Video telemetry is a diagnostic option that can help clarify the underlying cause of intermittent episodes where this has previously been unclear.  These episodes could be epileptic seizures or have other causes such as non-epileptic attacks. It can also be an option for patients who have already been diagnosed with epilepsy but are yet to find the best treatment for their condition. Telemetry can also be used to diagnose sleep problems such as insomnia, sleep apnoea, Rapid eye movement (REM) sleep behavior disorders, or  non-rapid eye movement sleep related problems (non-REM parasomnia).

There is a range of telemetry procedures that we are able to offer to private patients in our specialist facilities at the National Hospital for Neurology and Neurosurgery.

All of these studies are non-invasive. EEG electrodes are attached to the scalp with paste and tape, occasionally glue might be used. Recording can take place over 24 hours, or longer if required. 

Telemetry options include:

Diagnostic video telemetry

Diagnostic video telemetry involves recording your brain activity through electroencephalography (also known as EEG), whilst taking video and audio recordings of you performing a range of activities, for example, sleeping, eating, reading, watching TV, and playing a video game.

This helps to understand your seizures or other episodes better and will help us to identify which part of your brain is being affected when these episodes happen. Our specially trained staff will monitor you throughout the assessment. During the recording you will be asked to remain in your room so that we can capture any events on video, but you will be able to continue your daily activities. 

Diagnostic polysomnography

Diagnostic polysomnography can help to diagnose sleep problems, such as insomnia, sleep apnoea, REM behaviour disorder (RBD), and non-REM parasomnia. This involves recording your brain activity through electroencephalography (EEG), as well as measuring your muscle activity, oxygen saturation of your blood, and how easy you are finding it to breathe (respiratory effort).

At the same time, we will also take video and audio recordings of you while you sleep. This will give us a good understanding of what is happening to your body when you are asleep, helping us to diagnose your sleep problem.

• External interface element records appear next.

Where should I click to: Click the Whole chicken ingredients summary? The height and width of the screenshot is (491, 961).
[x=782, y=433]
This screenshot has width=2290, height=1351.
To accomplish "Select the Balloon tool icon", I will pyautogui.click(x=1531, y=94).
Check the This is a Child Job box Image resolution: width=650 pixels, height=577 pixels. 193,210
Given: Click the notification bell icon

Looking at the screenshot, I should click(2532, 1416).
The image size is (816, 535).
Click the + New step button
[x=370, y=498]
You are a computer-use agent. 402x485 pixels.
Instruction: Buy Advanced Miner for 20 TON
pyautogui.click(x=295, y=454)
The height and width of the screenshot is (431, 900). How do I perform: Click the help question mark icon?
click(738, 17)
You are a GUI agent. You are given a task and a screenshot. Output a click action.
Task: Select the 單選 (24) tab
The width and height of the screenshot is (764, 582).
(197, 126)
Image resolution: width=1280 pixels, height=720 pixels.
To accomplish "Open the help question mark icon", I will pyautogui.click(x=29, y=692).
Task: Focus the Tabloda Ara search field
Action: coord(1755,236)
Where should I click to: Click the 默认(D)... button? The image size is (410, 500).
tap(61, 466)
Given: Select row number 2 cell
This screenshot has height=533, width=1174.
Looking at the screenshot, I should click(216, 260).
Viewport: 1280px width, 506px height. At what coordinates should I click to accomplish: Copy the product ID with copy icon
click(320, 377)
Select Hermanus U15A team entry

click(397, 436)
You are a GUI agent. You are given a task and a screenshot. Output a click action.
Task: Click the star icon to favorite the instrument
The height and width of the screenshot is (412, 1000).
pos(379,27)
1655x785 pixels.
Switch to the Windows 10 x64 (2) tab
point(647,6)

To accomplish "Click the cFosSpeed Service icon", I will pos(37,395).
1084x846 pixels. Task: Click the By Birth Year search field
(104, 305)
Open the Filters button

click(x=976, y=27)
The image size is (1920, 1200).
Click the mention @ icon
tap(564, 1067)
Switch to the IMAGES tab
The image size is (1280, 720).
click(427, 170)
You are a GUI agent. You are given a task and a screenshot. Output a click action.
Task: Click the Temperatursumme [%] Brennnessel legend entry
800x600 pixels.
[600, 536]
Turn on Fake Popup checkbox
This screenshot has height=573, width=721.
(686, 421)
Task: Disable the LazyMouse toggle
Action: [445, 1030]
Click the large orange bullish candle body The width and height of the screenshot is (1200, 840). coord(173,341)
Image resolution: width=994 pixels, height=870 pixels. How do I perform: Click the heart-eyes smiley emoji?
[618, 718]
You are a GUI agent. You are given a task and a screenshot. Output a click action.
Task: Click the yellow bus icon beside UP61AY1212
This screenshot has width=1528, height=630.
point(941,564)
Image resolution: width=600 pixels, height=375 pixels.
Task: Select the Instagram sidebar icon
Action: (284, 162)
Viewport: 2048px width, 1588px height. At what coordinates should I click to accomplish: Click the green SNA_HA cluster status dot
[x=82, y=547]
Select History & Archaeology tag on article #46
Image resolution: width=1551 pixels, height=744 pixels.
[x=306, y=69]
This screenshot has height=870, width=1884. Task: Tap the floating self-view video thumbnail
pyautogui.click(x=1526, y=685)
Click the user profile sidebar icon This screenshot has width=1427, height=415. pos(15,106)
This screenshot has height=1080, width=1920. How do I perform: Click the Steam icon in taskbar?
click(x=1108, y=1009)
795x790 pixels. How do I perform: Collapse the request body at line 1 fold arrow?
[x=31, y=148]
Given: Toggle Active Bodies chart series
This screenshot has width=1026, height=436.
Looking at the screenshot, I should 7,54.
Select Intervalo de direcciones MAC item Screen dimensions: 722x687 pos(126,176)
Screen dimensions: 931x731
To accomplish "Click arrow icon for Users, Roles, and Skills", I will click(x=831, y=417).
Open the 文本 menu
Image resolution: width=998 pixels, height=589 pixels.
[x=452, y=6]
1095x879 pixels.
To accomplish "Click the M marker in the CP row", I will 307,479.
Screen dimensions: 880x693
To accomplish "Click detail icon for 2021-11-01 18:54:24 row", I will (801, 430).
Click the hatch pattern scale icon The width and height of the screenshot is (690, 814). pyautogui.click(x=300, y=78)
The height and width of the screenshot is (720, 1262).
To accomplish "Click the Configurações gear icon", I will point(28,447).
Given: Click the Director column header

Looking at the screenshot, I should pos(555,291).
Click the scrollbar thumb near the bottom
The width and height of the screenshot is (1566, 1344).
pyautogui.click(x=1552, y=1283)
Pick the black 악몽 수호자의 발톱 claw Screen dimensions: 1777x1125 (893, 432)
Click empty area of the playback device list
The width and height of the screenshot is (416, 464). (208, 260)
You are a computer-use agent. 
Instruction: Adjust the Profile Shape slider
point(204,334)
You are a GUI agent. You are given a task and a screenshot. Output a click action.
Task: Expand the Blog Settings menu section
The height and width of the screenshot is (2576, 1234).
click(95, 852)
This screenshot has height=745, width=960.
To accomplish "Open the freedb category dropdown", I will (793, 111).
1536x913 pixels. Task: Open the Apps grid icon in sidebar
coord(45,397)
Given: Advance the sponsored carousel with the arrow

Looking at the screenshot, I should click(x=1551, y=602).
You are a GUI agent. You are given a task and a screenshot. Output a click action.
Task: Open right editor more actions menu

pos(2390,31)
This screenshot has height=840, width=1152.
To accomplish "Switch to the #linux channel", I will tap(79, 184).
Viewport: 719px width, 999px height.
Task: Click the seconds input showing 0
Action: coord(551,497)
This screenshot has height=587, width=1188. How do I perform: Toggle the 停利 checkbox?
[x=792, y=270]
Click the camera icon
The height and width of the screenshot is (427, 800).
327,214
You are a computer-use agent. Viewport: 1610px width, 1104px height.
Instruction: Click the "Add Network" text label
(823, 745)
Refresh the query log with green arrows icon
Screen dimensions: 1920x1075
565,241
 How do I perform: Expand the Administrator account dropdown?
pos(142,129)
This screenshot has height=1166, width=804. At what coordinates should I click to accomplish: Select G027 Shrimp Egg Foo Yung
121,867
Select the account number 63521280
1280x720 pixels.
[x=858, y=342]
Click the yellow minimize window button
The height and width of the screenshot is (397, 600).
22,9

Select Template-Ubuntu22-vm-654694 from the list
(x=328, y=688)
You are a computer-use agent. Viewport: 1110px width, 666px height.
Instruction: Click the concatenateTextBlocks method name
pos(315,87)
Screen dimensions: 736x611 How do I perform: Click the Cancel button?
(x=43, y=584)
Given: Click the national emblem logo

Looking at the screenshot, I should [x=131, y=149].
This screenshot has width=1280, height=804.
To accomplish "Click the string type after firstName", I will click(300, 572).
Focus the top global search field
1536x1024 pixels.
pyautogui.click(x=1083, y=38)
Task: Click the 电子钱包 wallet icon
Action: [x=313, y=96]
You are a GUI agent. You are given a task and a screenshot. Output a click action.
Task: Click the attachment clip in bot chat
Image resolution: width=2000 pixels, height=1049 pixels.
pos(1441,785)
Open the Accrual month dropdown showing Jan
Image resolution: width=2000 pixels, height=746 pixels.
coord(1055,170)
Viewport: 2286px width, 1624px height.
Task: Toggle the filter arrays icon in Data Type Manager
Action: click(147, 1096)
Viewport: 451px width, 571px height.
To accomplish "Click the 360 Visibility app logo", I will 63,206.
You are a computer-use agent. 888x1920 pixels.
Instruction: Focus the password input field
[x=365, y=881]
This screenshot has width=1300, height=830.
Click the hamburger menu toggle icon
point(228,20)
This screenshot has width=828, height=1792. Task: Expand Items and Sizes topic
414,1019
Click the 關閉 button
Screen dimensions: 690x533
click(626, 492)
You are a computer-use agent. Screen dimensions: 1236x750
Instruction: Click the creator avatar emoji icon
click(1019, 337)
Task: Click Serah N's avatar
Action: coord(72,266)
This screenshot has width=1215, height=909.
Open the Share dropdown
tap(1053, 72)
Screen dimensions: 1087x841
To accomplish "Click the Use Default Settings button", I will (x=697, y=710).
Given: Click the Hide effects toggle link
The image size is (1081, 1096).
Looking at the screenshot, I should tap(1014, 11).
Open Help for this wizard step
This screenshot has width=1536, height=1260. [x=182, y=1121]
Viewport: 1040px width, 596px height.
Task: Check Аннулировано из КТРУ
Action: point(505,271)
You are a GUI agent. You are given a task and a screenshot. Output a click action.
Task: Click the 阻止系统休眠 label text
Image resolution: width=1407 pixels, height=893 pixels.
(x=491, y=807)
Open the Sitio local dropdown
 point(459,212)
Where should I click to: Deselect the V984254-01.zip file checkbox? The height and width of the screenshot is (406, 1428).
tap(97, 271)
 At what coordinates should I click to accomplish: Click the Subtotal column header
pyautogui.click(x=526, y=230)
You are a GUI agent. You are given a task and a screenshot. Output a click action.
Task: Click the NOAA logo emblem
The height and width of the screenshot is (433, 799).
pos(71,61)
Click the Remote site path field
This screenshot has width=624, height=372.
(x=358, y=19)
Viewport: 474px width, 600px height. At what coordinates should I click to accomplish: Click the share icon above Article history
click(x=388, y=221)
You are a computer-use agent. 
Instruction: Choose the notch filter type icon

Multiple-sleep latency test (MSLT)

MSLT is used to measure daytime sleepiness, it allows for diagnosing conditions such as narcolepsy and idiopathic hypersomnolence. This diagnostic procedure will take place during the day after you have had an overnight diagnostic polysomnography recording.  You will remain monitored with EEG and video and will be given between four to five opportunities to sleep, between 9 am to 5 pm in two hours intervals.


We may offer a test called actigraphy if we suspect you may have conditions such as excessive daytime somnolence, insomnia, and delayed sleep phase syndrome.

You will be asked to wear a watch-like device that will track your movements and environmental light. As part of this diagnostic test, you will also be asked to complete a sleep diary for a period of one to two weeks. During this period, you will be able to carry on with your usual daily activities.

The recordings from the watch alongside your sleep diary will help us to analyse your sleep pattern and help us to diagnose any sleep problems. We can also use this technique to monitor your progress if you have already been diagnosed with a sleep disorder.


All of the above procedures will take place in our specially designed private telemetry suite in the Bloomsbury Ward at The National Hospital for Neurology and Neurosurgery, which offers a state-of-the-art, comfortable environment for anyone who needs continuous video-EEG monitoring (video-EEG recording lasting from several hours to a few days).

Your results will be monitored in real time and analysed by our expert team of video-telemetry specialist consultant neurophysiologists and clinical physiologists, who work at the National Hospital for Neurology and Neurosurgery, in the only dedicated telemetry unit in the UK. We will be able to use the results of these tests to guide you towards a diagnosis and any further treatment. 

During your stay you will be cared for by our nursing team, who are also specialists in the care of patients with neurological conditions.